**Aim of the task**
Only what runs from the line with "Switch to the Bravo strike force tab" to the end of the data should appear in the answer, exactly as written and without pictures.

**Exercise inputs**
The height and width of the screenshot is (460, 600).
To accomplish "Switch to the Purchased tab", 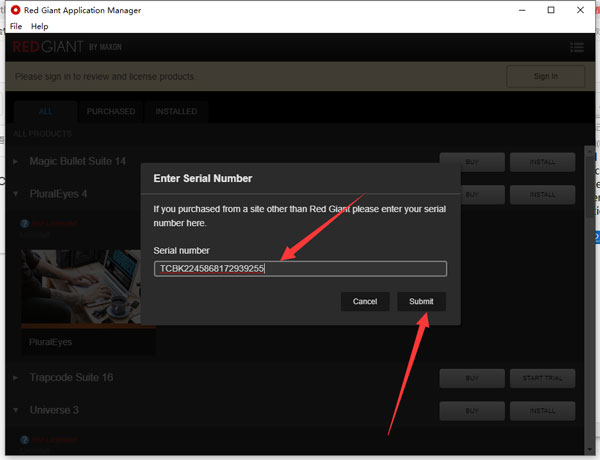I will [x=110, y=111].
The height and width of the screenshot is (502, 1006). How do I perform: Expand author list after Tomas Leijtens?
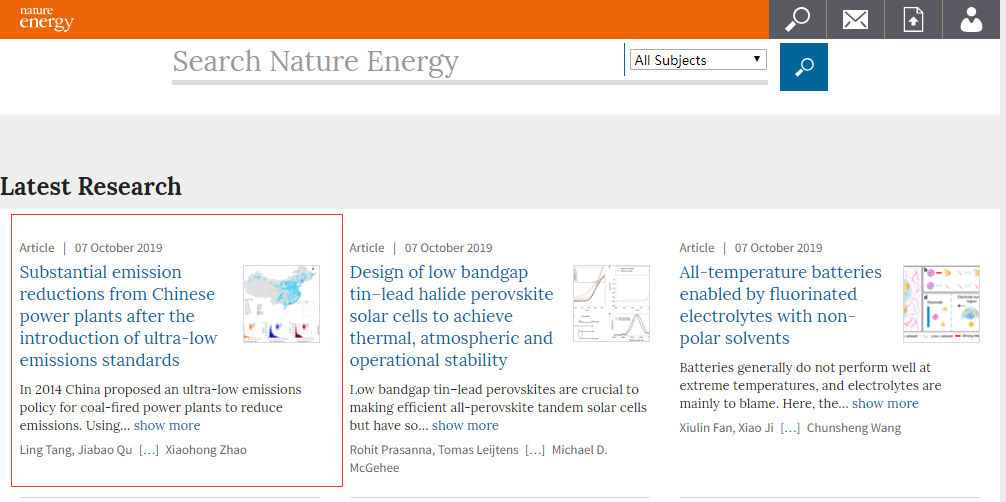click(x=535, y=450)
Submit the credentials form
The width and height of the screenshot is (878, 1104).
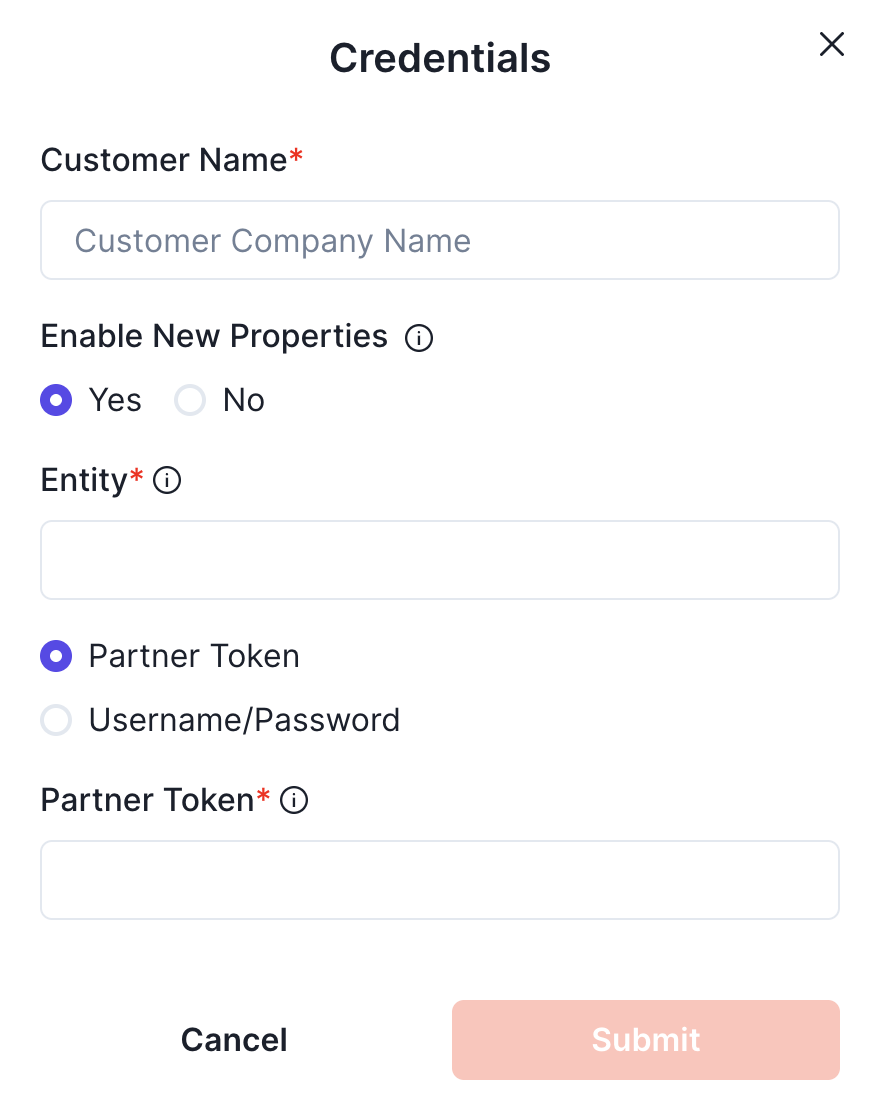[x=645, y=1040]
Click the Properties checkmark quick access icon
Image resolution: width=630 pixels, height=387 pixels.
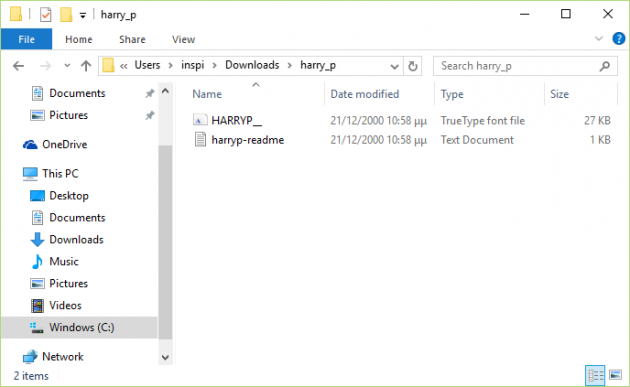pos(45,15)
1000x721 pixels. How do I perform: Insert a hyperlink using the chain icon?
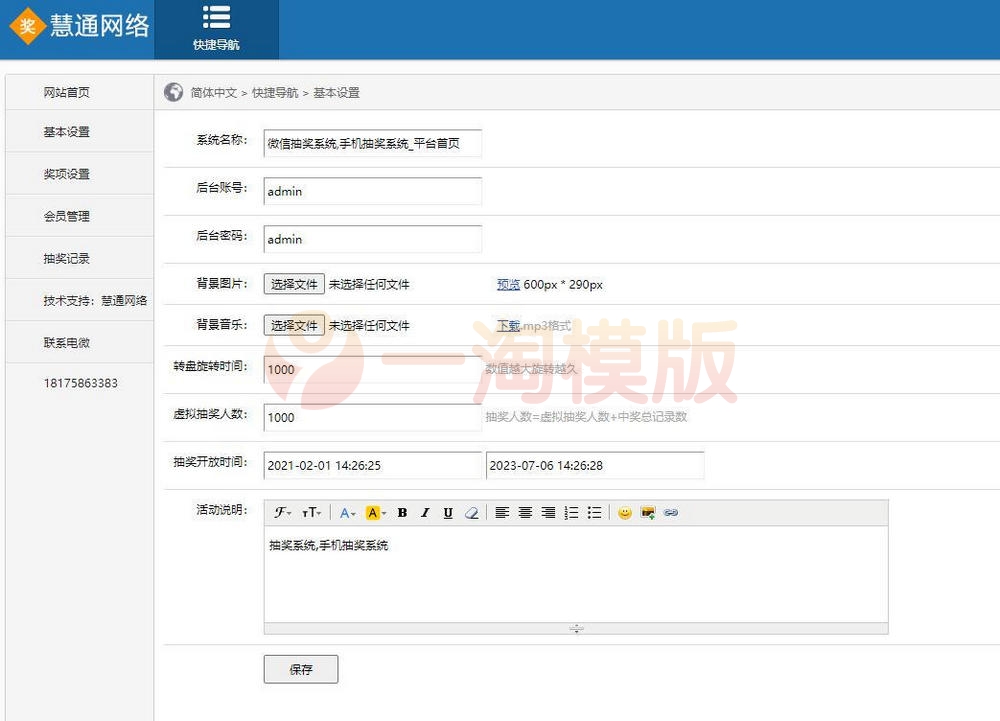670,512
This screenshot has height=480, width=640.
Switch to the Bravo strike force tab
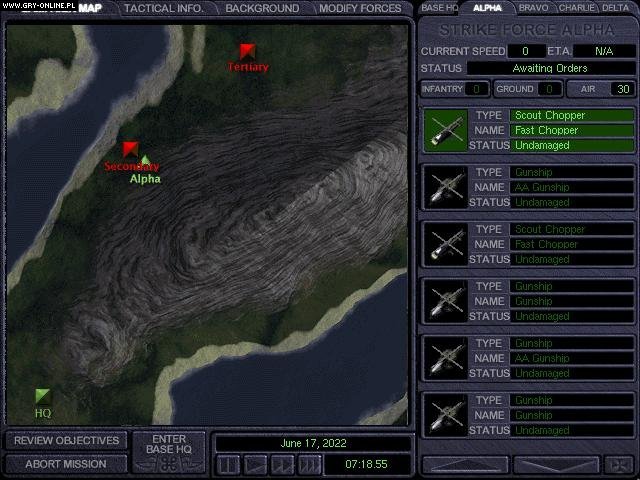[x=532, y=8]
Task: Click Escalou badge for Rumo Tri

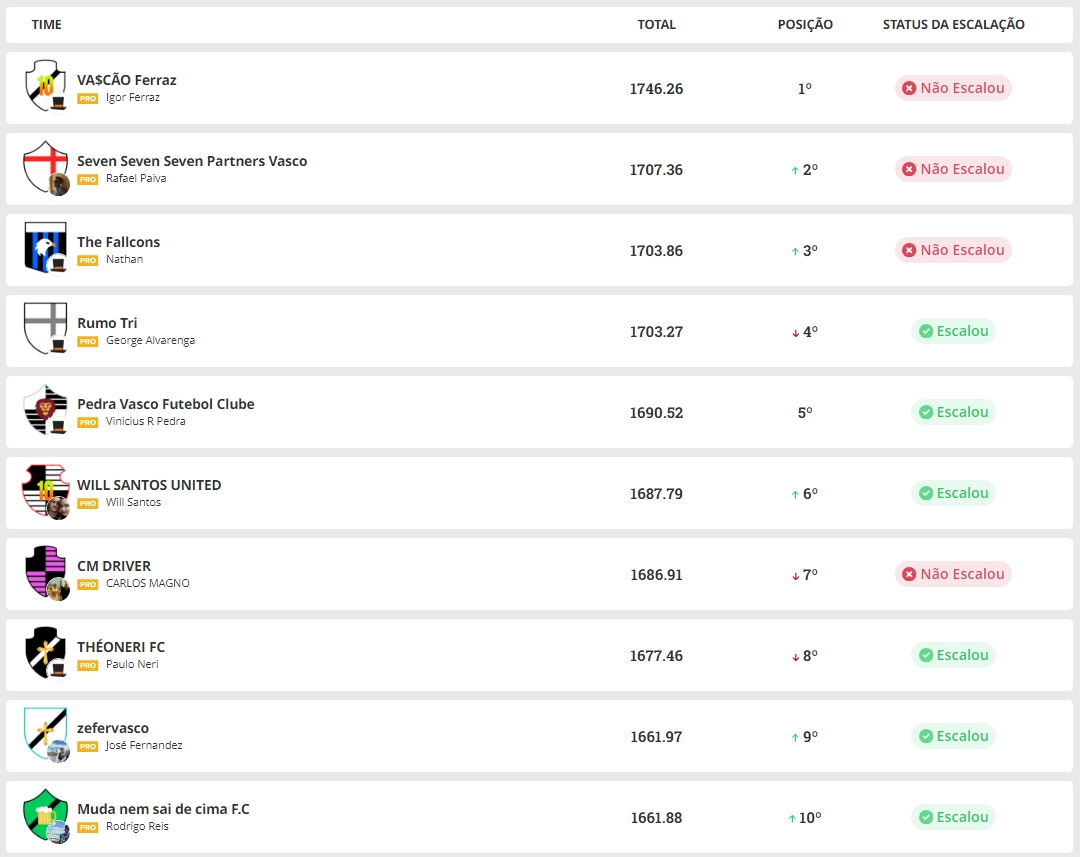Action: [953, 331]

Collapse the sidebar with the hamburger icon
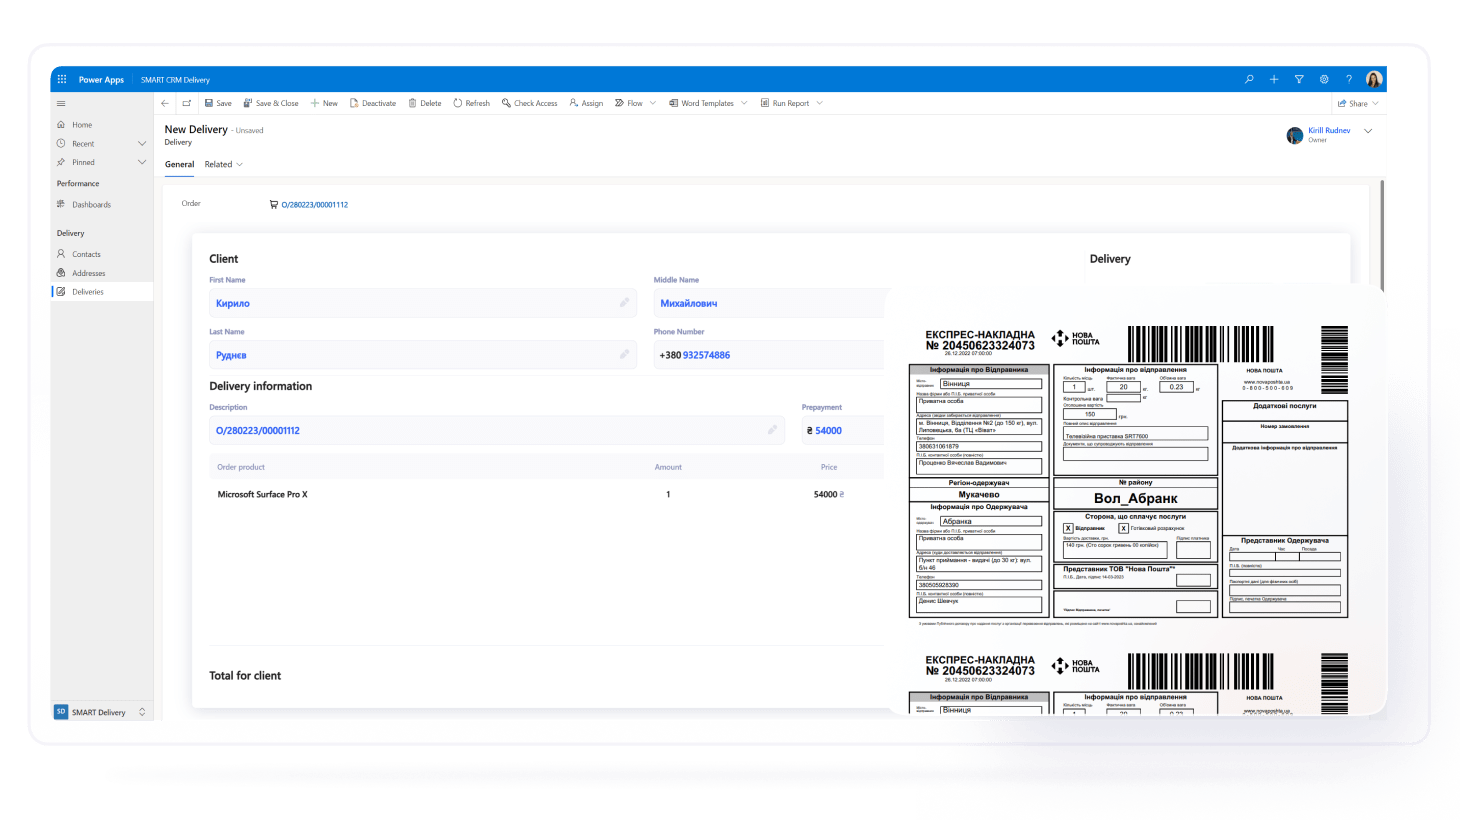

**Solved problem**
Switch to the Bravo strike force tab
[x=532, y=8]
Task: Click Escalou badge for Rumo Tri

Action: [953, 331]

Collapse the sidebar with the hamburger icon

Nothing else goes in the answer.